YOUR ASSIGNMENT ▸ Only the lines from the one with "Open the More details link" through the last line of the material below belong in the answer, copied exactly and without pictures.

*** Opening RECORD SET ***

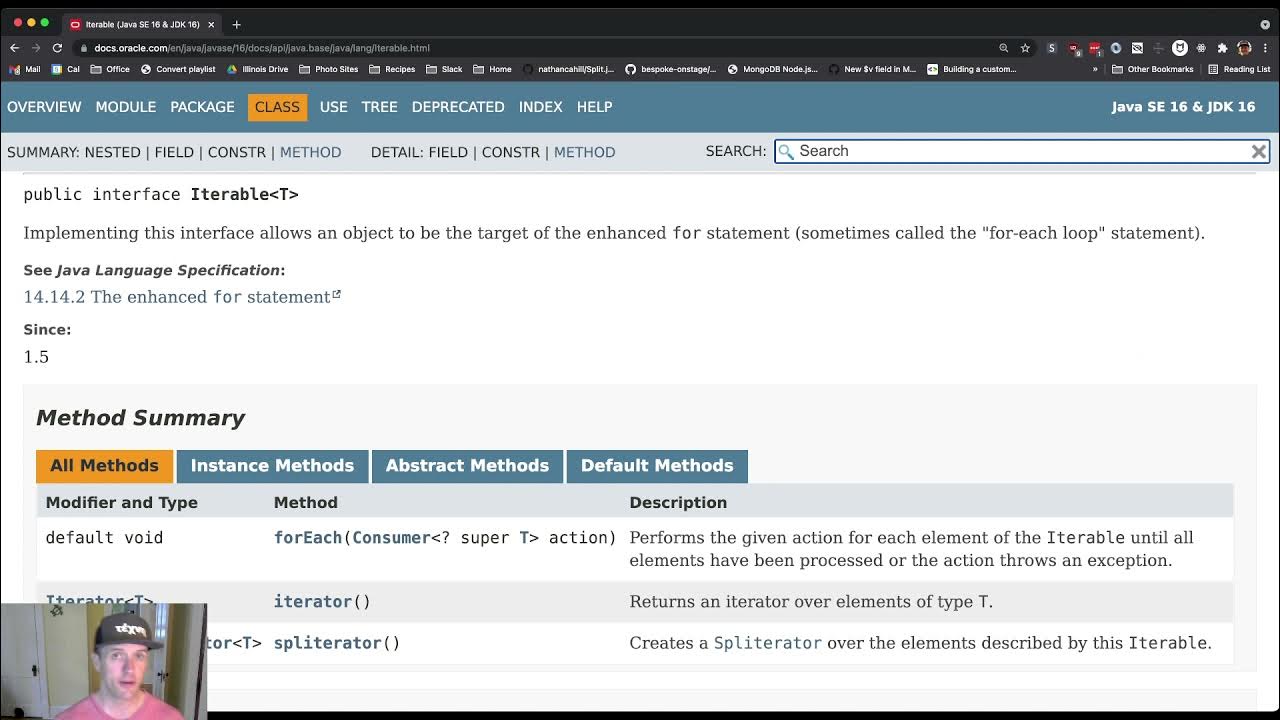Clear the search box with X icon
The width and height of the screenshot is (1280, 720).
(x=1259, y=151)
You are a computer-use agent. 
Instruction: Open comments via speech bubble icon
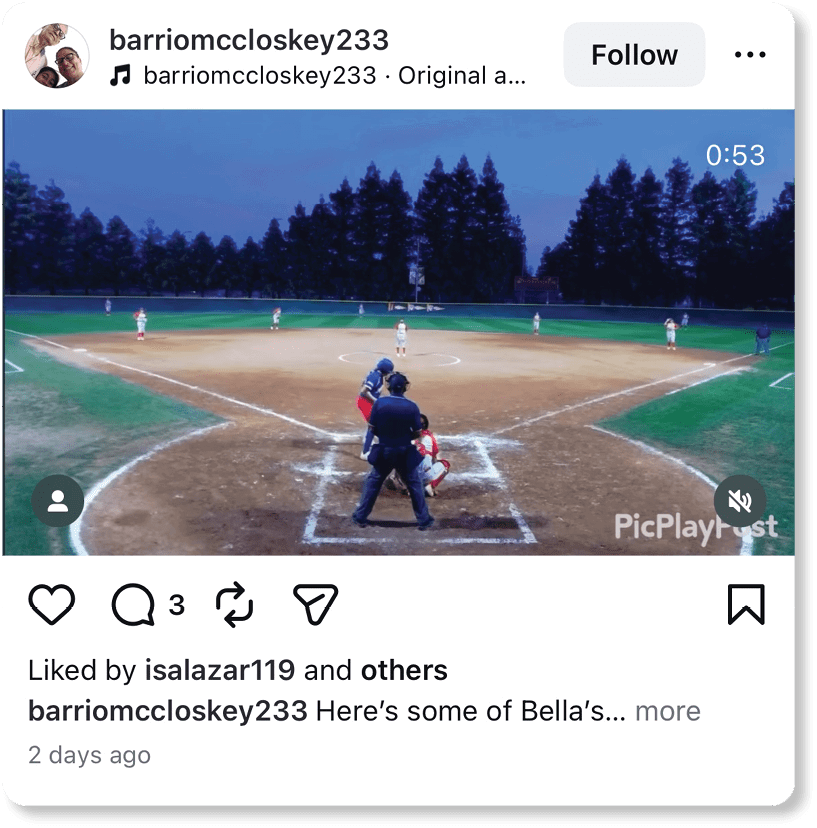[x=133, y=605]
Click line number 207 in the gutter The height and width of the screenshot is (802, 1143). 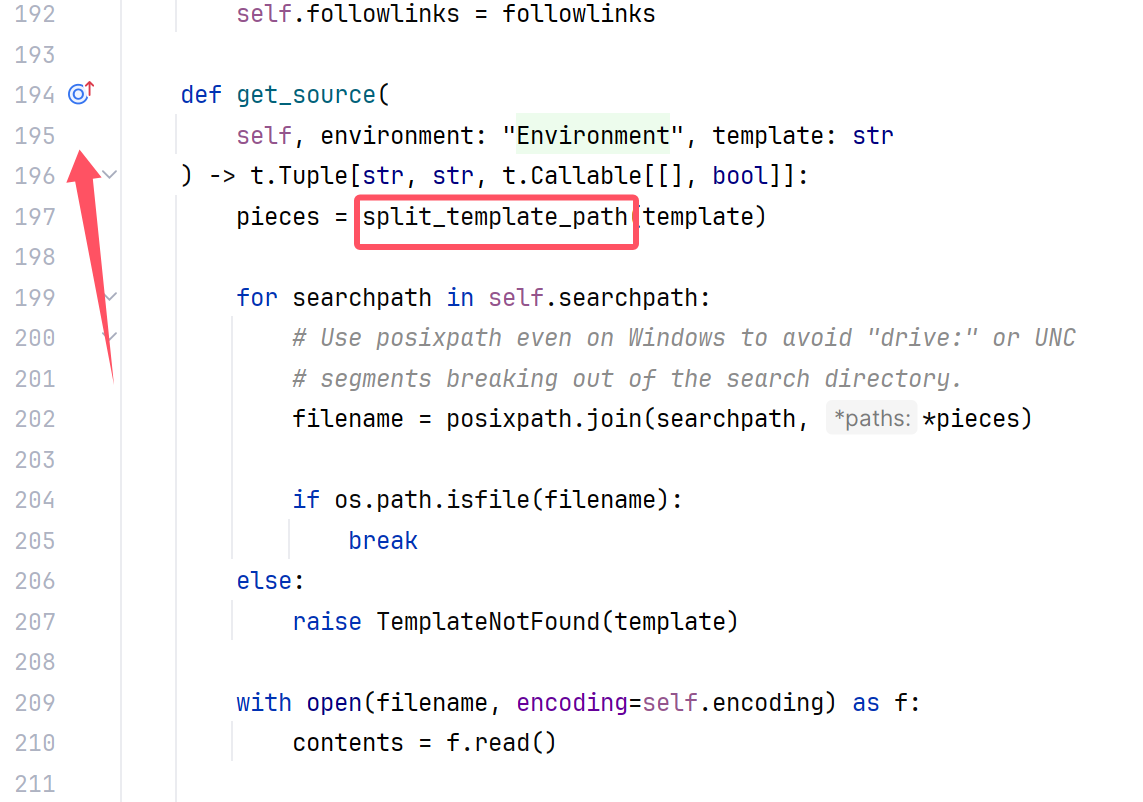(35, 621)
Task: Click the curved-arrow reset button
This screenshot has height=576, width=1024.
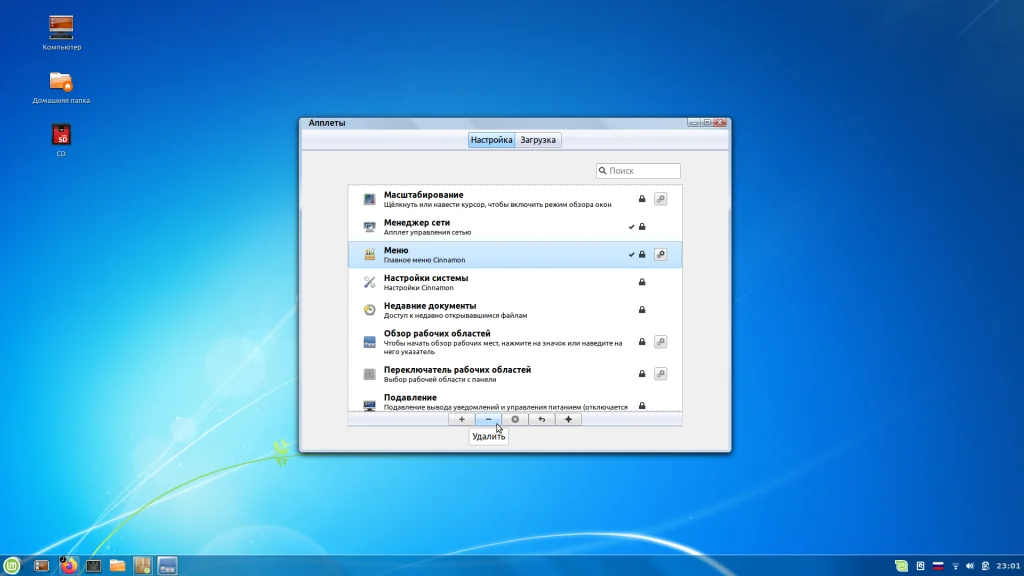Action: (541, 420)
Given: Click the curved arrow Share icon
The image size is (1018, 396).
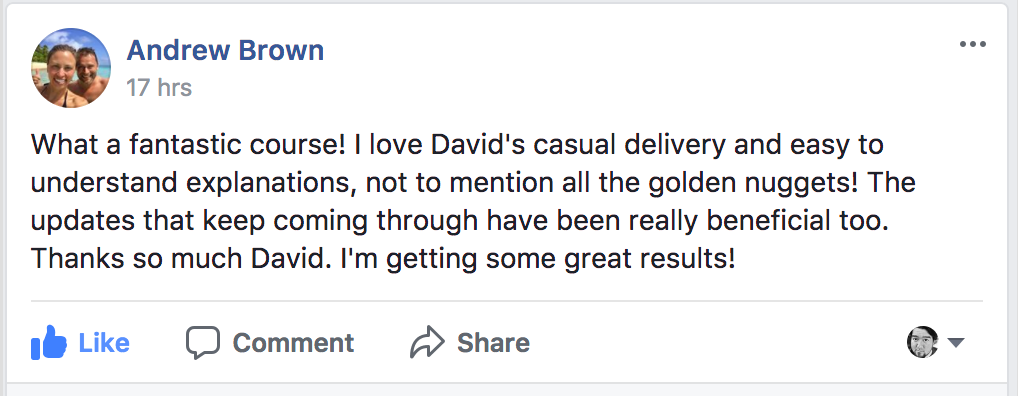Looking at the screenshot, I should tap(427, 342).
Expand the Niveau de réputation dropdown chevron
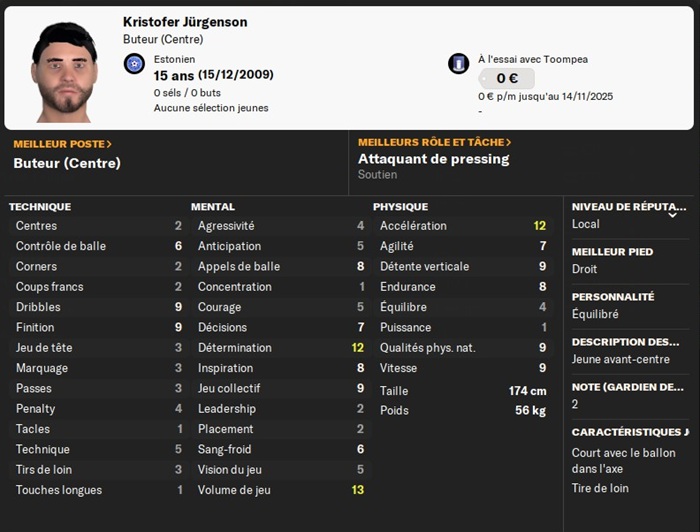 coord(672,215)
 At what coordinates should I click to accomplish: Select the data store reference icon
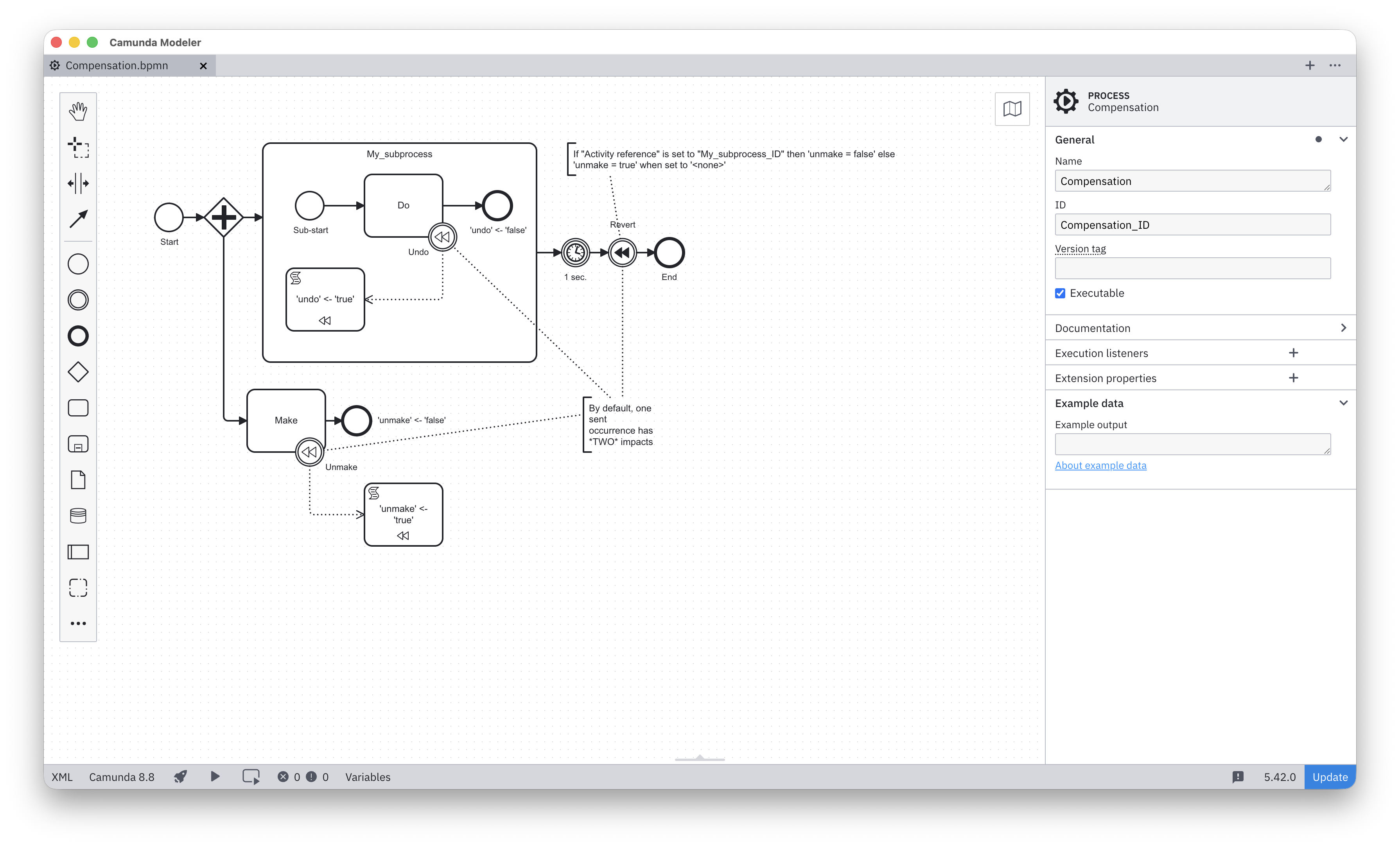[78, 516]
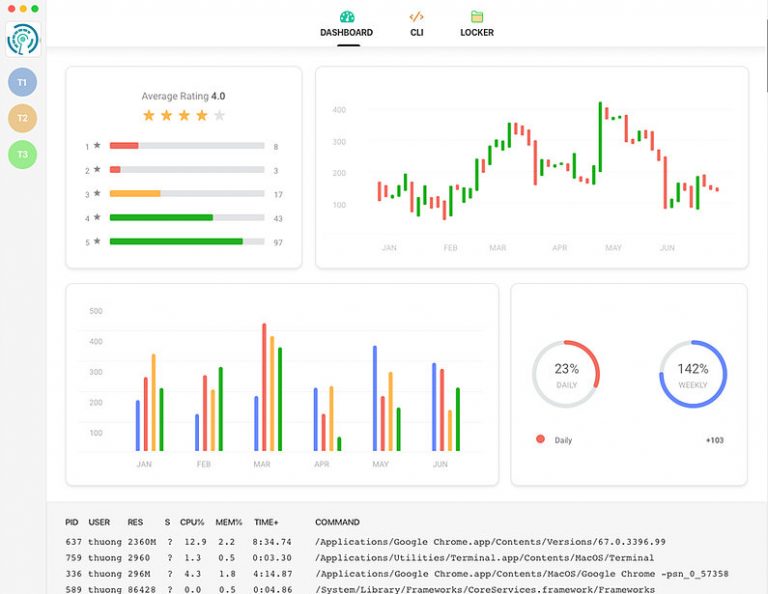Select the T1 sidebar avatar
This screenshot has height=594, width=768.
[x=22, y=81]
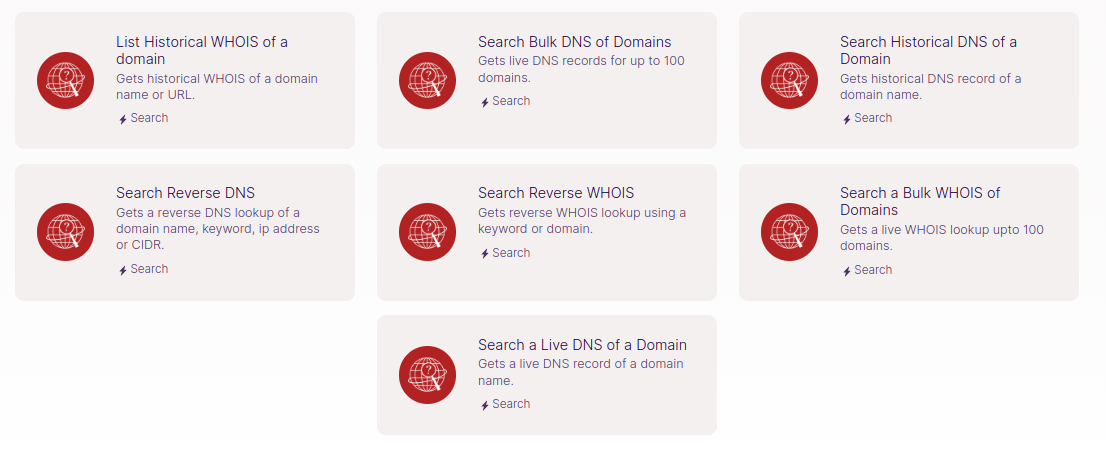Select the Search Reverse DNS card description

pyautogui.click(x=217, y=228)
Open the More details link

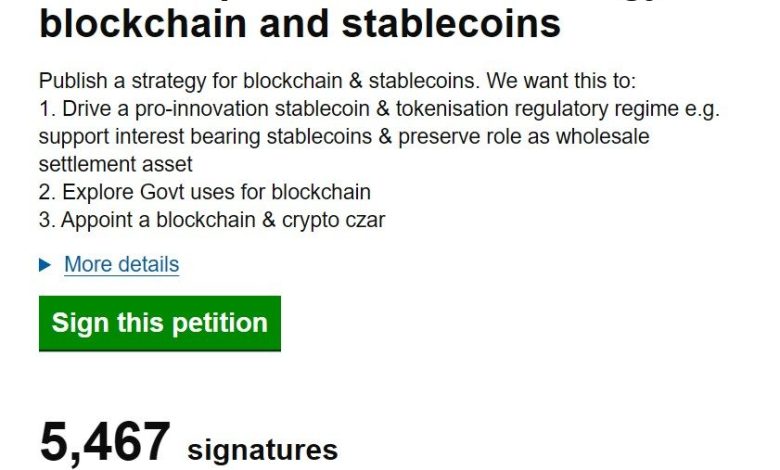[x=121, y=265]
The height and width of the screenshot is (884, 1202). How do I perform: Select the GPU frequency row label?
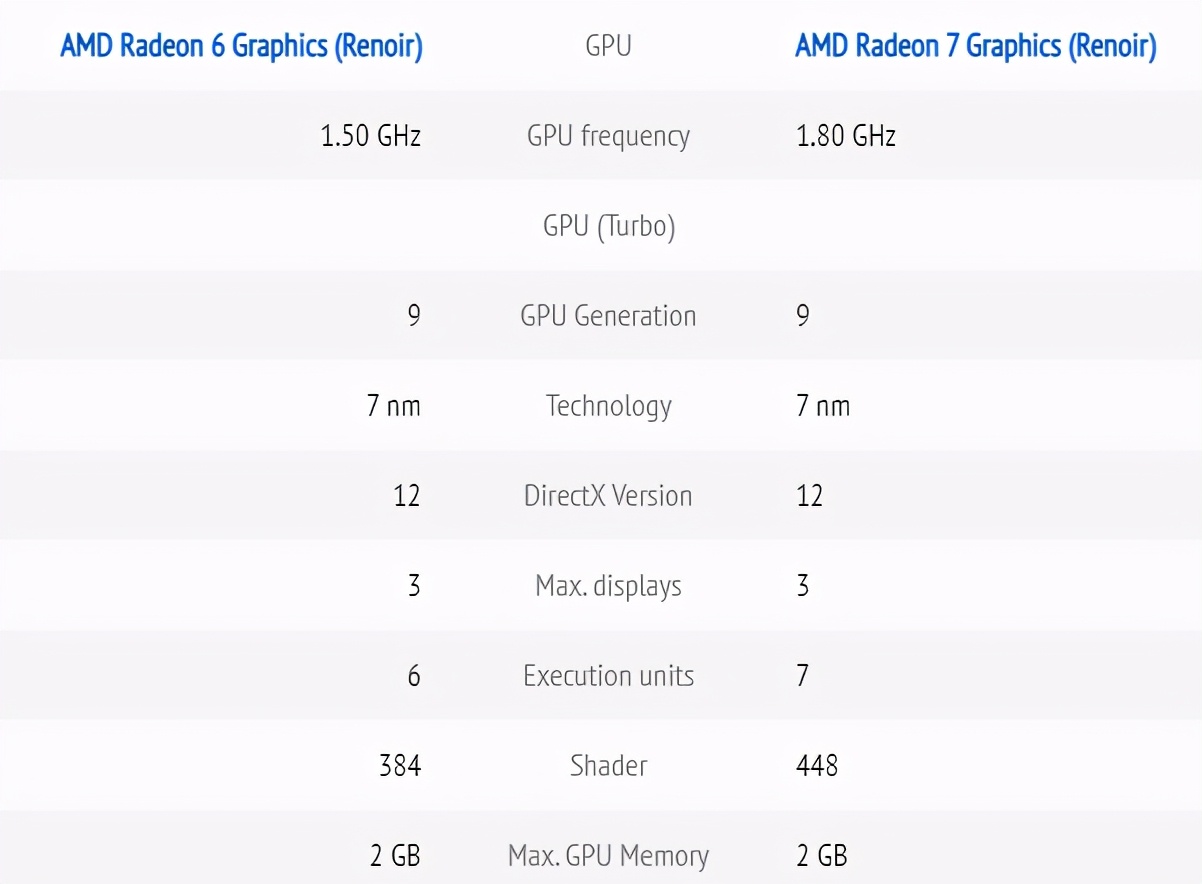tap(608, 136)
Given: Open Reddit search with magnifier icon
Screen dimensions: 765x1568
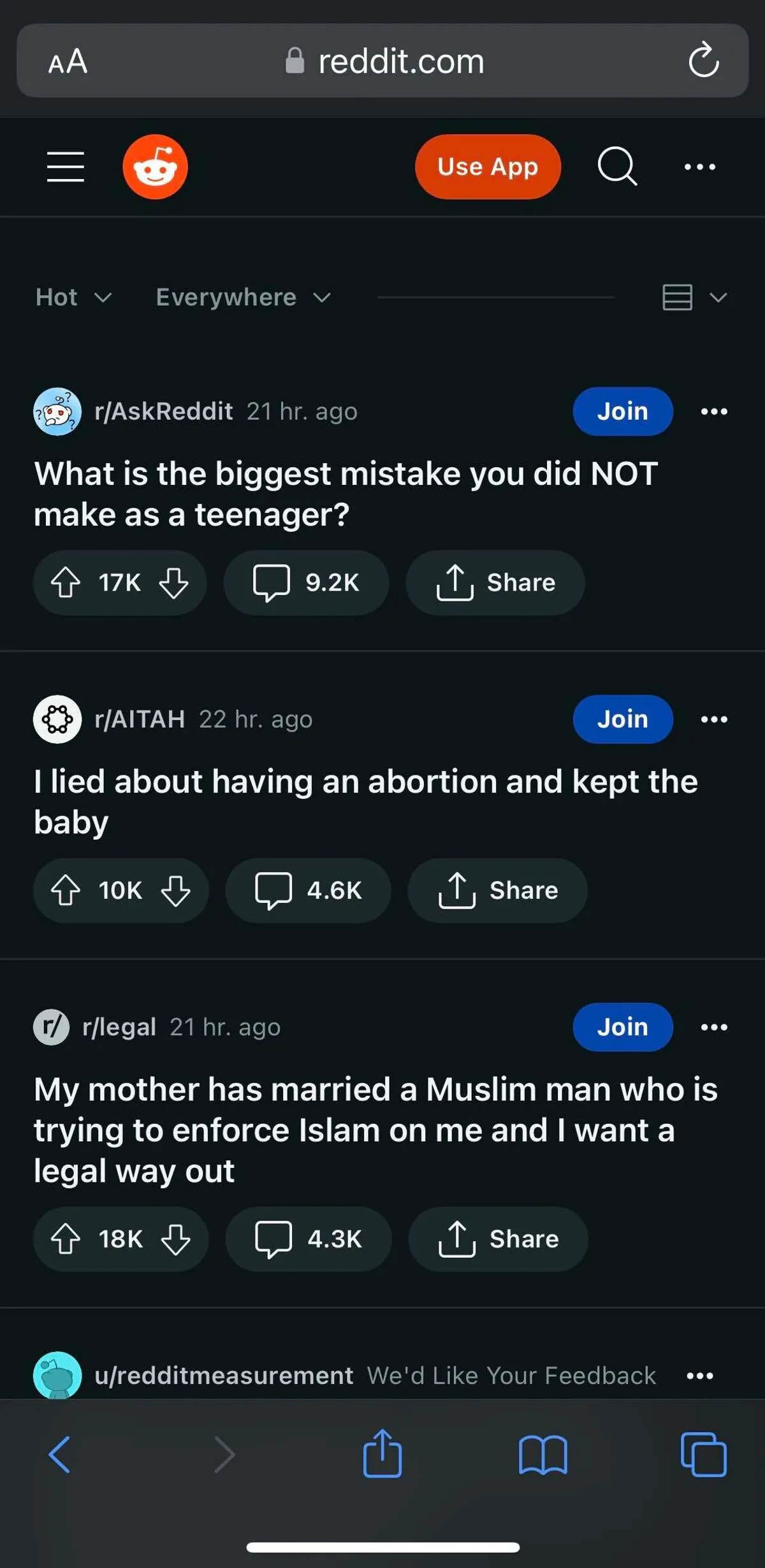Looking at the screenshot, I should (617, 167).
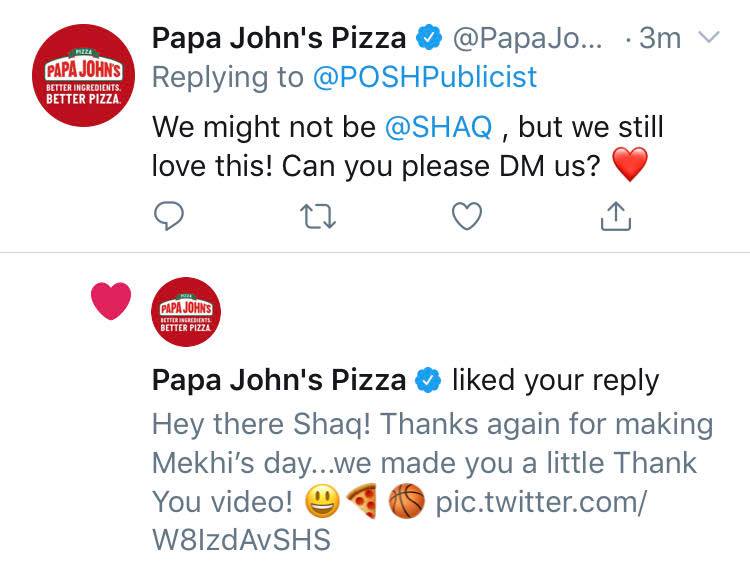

*** Closing RECORD SET ***

OUTPUT FOR THIS EXERCISE ▸
Open the More details link

[x=121, y=265]
The height and width of the screenshot is (884, 1202). How do I perform: Select the GPU frequency row label?
tap(608, 136)
Given: Open Reddit search with magnifier icon
Screen dimensions: 765x1568
Looking at the screenshot, I should (617, 167).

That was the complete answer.